Experimental models that mimic the differentiation and dedifferentiation of vascular cells

Abstract

Endothelial and smooth muscle cells normally exist in a quiescent differentiated state. After injury to the vessel, these cells dedifferentiate, migrate, and proliferate as needed for repair. In culture on plastic, both endothelial and smooth muscle cells exhibit the dedifferentiated phenotype. We have found that laminin and reconstituted basement membrane proteins (Matrigel) induce a very rapid cessation of endothelial cell proliferation followed by alignment and subsequent reorganization into tubelike structures. We have also found that smooth muscle cells in culture exhibit a differentiated phenotype when exposed to Matrigel. The molecular mechanisms involved in smooth muscle differentiation resemble those of skeletal muscle, in which proliferation and differentiation appear to be mutually exclusive states controlled by both positive and negative transcriptional regulators.

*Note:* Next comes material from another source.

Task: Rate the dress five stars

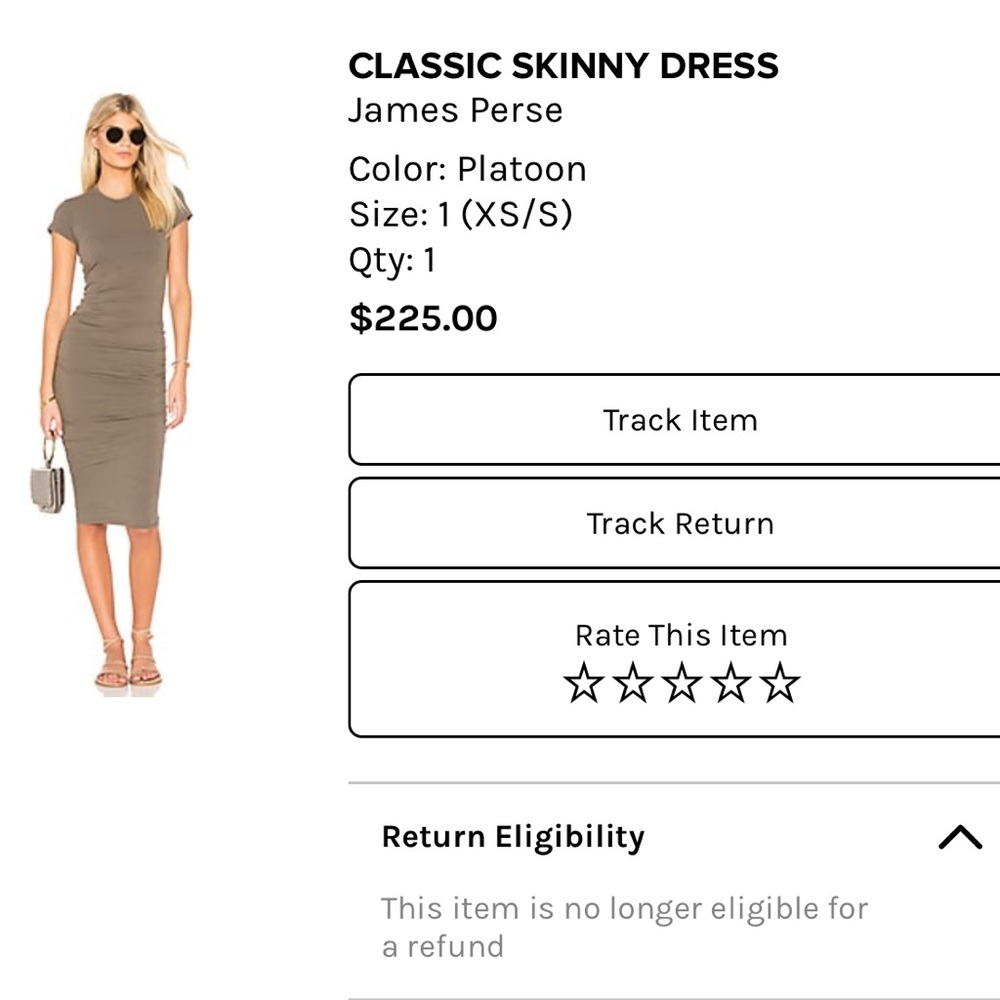Action: pyautogui.click(x=781, y=685)
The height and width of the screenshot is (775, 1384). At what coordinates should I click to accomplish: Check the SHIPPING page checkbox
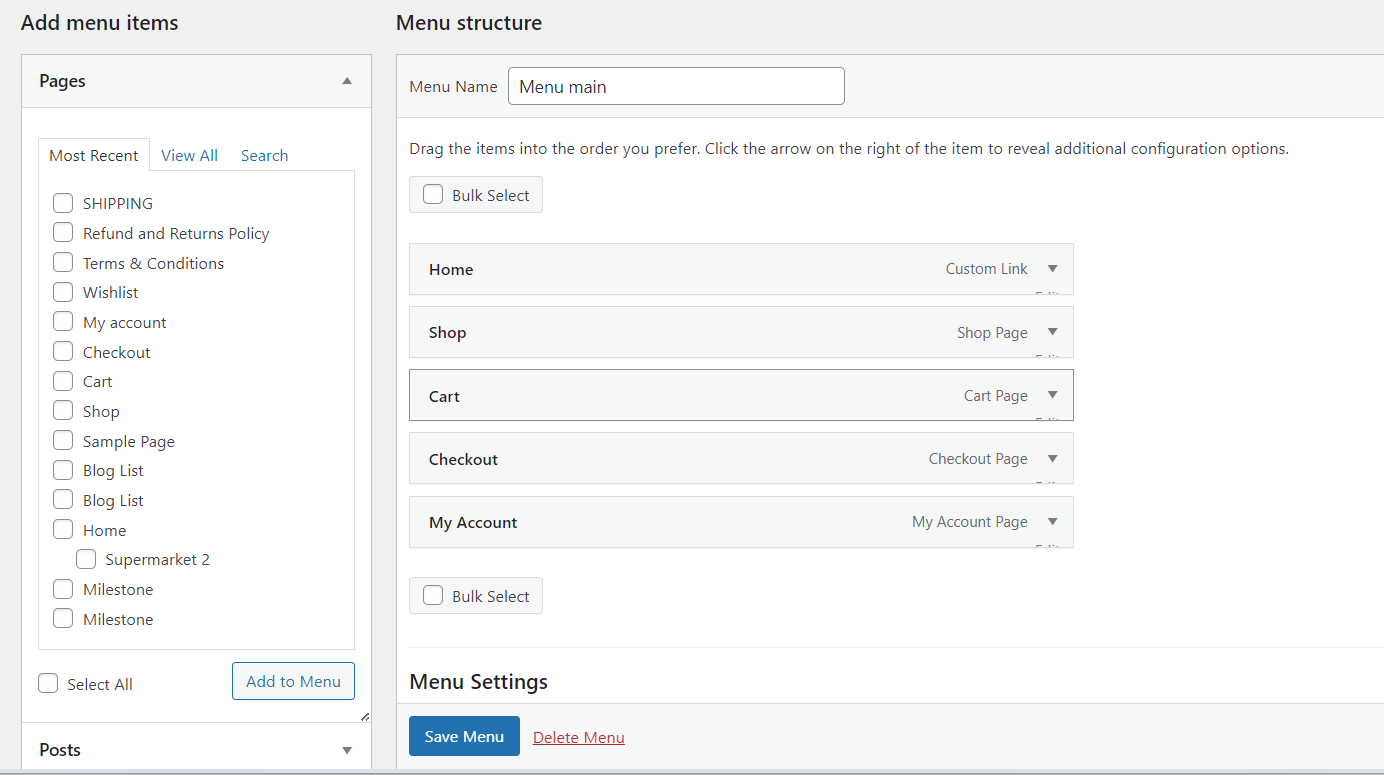click(x=63, y=203)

The dedifferentiated smooth muscle cells produce proteases and exhibit a migratory and invasive phenotype capable of destroying normal tissue architecture. These studies suggest that the modulation of endothelial and smooth muscle cells between a differentiated and dedifferentiated phenotype is regulated by extracellular matrix components as well as by cytokines. Model systems such as those described here should allow the identification of molecular events controlling the differentiation of vascular cells and facilitate the development of therapeutic agents that maintain healthy vessels.